京都市校内LAN整備研究指定校(平成15・16年度)


周辺に公園もあり、緑豊かな藤城小学校。

 

 日本の歴史の断片がいたる所に息づく京都。市内を少し巡るだけで、いくつもの寺院や仏閣に出会う。それはまるで生きた歴史教科書のようでもある。
 京都市立藤城小学校があるのは、市の南端にあたる伏見区。区の西側は桂川、鴨川などが織り成す京都市街から続く平地、東側には南北に広がる丘陵地帯。丘陵の入り口には、伏見桃山陵など名所・旧跡が点在する。
 校舎が、すぐ南側の伏見桃山陵と隣接する藤城小学校は、静かな住宅街の一角にある。

 同校は、平成15・16年度の2年間にわたり、市内の学校のLAN整備のための研究指定を受けた。
すでに研究指定の期間は終わったものの、さらに情報教育への取り組みは続き、実践発表などを行っている。京都市では、藤城小学校の研究成果を踏まえ、今後5年計画で市内全小学校の校内LAN整備を推進していく予定である。

 

 

〈キューブ〉を使ってみたい


鈴木光生 校長先生

 

 LAN整備に関する研究指定を受けたものの、当初は、先生全員が手探りの状態であった。その時、鈴木光生校長先生は、積極的に研修会への参加を先生に呼びかけたという。
「先生の意識を変える絶好の機会であると思いました。学校の中だけで考えていても何も始まりません。そこで、外に出よう、外部の力を積極的に導入していこうと考えました。」と鈴木校長先生は振り返る。
 ある時、研修会に参加した際に、〈教育用統合ソフト キューブきっず〉の紹介プレゼンテーションと出会った。その時、ある先生が『このソフトを使ってみたい』と申し出たという。

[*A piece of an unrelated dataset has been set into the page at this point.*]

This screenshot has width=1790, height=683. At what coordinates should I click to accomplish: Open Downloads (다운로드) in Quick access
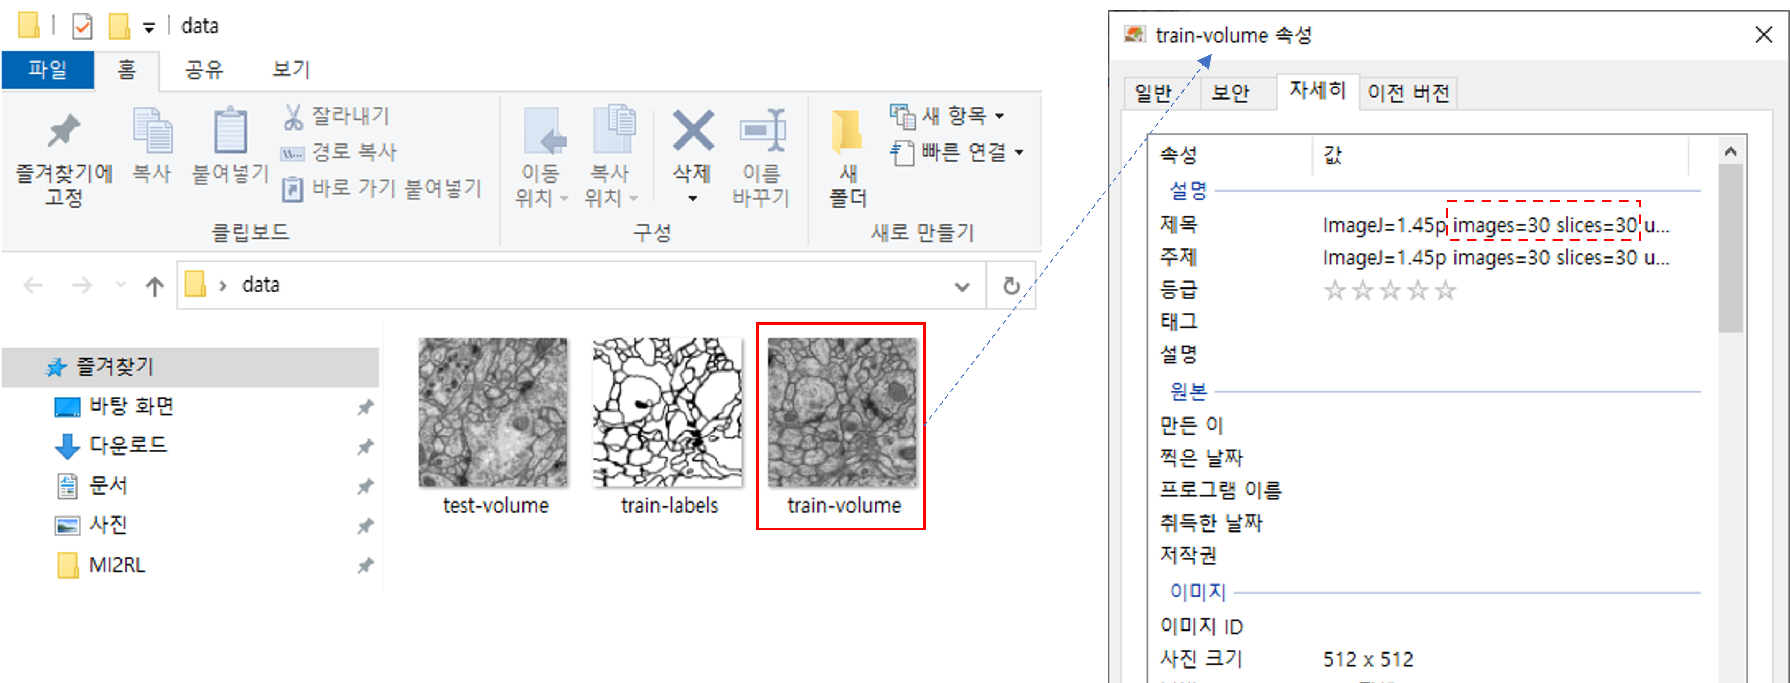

 「これからは、コンピュータに詳しい先生がすべてを行うのではなく、普通の先生の意見が大事なんです。ただし、京都市内の160以上の学校の将来がかかっている重要な責任があります。それでも、先生方の『使ってみたい』という意識を実現させたいと思いました。研究の達成と先生たちの夢を実現するためのツールとして、その時に〈キューブきっず〉を選択することになりました。」と、全校一丸となって取り組みがはじまる経緯を、鈴木校長先生は、笑顔で話す。そこには、子どもたちへの思いが詰まっていたのだろう。

 

 

有線LANと無線LANを併用してネットワーク

 

 

 藤城小学校では、「学習系ネットワーク」と「事務系ネットワーク」にネットワーク環境を大別して校内LANを整備した。
 「学習系ネットワーク」は、『確かな学力』と『生きる力』をともにつける有効な道具として位置づけ、コンピュータ室、普通教室、特別教室、職員室を結び、「事務系ネットワーク」では、校長室と職員室が結ばれた。
 これらにより、授業での活用はもちろん、職員会議などもコンピュータを経由して開催するなど、新しい試みが行われた。また、普通教室や特別教室などには、無線LAN用アクセスポイントがあり、有線LANと併用されている。

 

授業改善のためのツールとして



 


 


寺田潤子 先生

 

 校内LANシステムを効果的に活用しながら、授業改善を行っていくにあたり、同校で頻繁に活用されているのが〈キューブきっず〉の「けいじ板〈キューブボード〉」である。
見学した5年生の授業では、算数の「少数のかけ算・わり算」の授業で「けいじ板」が活用されていた。
 まず、二人一組で出題を考える。それを「けいじ板」に掲載する。すると、「けいじ板」には、一斉に問題が掲載される。それを子どもたちが順次選んで解答していくのである。
教室のあちらこちらから「12番の問題は難しい」や「7番の問題は簡単だよ」というように声が上がっていた。そして子どもたちは45分の短い授業の中で数多くの問題に触れることができた。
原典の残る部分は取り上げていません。